Referencing the Global Magnitsky Act, Ambassador McCarthy stated that as a partner to Liberia, the U.S. is taking steps aimed at discouraging corruption in Liberia.

“What we are saying is we won’t allow these people to come into America and that we will freeze their assets in America. It’s alright as a sovereign nation to decide who gets to come in and who doesn’t,” he said, adding that he’s of the thinking that by freezing the accounts of corrupt Liberian officials it helps.

He disclosed that the concept behind imposing travel restrictions on corrupt officials of government in Liberia and freezing their assets is to encourage improved behaviour.

He stated that Liberia is special to the U.S. hence, out of dozens of cases since Magnitsky came into effect as of 2017, a huge chunk of the cases are in Liberia, making specific reference to Grand Cape Mount County’s Senator Varney Sherman, as the first Liberian official to be sanctioned by America under the Global Magnitsky Act.

“So within three years, Liberia has been a country that we have included in sanctions, which is very unusual,” said Ambassador McCarthy, who indicated that it’s only from Liberians that true accountability would be realized in the country.

He continued: “So by pointing out these cases, these examples, we are hoping that Liberia will stop and take notice and then do what Liberia wants to do accordingly.
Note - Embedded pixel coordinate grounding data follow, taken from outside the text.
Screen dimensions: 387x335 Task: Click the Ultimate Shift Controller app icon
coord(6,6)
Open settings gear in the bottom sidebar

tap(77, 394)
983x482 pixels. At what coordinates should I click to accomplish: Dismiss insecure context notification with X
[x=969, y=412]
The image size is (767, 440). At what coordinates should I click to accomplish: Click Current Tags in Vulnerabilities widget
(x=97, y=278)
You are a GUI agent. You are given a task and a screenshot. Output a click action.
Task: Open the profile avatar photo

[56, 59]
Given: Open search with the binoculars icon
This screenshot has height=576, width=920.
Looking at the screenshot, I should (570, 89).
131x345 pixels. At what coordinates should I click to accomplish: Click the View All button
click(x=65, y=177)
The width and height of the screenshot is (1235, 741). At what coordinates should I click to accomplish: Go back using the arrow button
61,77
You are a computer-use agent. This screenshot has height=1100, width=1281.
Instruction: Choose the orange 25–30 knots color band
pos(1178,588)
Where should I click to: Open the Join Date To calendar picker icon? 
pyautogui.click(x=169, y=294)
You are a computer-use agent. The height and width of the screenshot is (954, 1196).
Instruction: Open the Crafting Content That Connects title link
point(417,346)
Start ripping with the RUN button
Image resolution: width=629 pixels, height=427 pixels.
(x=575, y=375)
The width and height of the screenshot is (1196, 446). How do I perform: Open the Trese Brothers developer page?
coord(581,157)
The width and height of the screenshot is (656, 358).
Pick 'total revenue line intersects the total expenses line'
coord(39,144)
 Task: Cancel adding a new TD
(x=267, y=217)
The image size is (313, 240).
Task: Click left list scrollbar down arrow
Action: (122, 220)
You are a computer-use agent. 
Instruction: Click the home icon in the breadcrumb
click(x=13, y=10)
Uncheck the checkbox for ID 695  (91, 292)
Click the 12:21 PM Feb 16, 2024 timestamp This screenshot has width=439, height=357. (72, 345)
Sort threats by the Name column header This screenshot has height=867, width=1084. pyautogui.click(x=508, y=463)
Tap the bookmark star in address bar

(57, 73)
But that’s up to Liberia. We don’t tell Liberia what to do in Liberia with Liberians –that’s none of our business.”

The American diplomat, who sounded seemingly overwhelmed over having to repeatedly dwell on issues of public corruption in Liberia, in response to concerns of certain Liberians as to whether or not the U.S. would play a role in the prosecution of sanctioned officials of the Liberian government, stated that the implementation of the Global Magnitsky Act is not a prosecutorial process, but the United States government’s way of calling out corrupt officials in Liberia, banning them from traveling to the U.S. and freezing their assets.

“Magnitsky is not a judicial or a criminal prosecution process, it’s solely the United States government saying we’ve identified these people who are corrupt and who are badly impacting in a negative way the democratic process sufficiently that we don’t want them in our country and we think that their finances should be frozen,” he maintained.

He added: “So, after that we leave it up to Liberia. It is not a substitute for the Liberian criminal justice system. So if Liberia doesn’t want to prosecute them that’s the decision that Liberia has to make.”

Asked as to what’s the status of Liberian officials who served in past regimes but are accused of corruption, and others who committed crimes in Liberia and are seeking sanctuary in the United States, Ambassador McCarthy reminded Liberians that the U.S. government has ongoing cases all of the time, adding that there are those who thought that they would sneak away and live in America, but they are prosecuted and placed behind bars.

He made reference to the son of jailed former Liberian president and ex-warlord, Charles Taylor, Chucky Taylor, who Ambassador McCarthy said is in jail in the United States for 99 years.

“In fact, we don’t just sit back and let those things go. To this day, we’ve spent lots of money, lots of efforts because it’s worth it. It’s worth chasing down those war criminals,” he emphasized.

Recently, it can be recalled, the U.S. government sanctioned three officials of the George Weah-led government for corruption.

The trio; the president’s ex-chief of office staff and former Minister of Presidential Affairs, Nathaniel McGill; former Manager of the National Port Authority, Bill Twehway; and former Solicitor General, Sayma Syrenius Cephus; later resigned their posts while serving an indefinite suspension action taken against the men by President Weah following the Americans’ decision to have slammed them with sanction.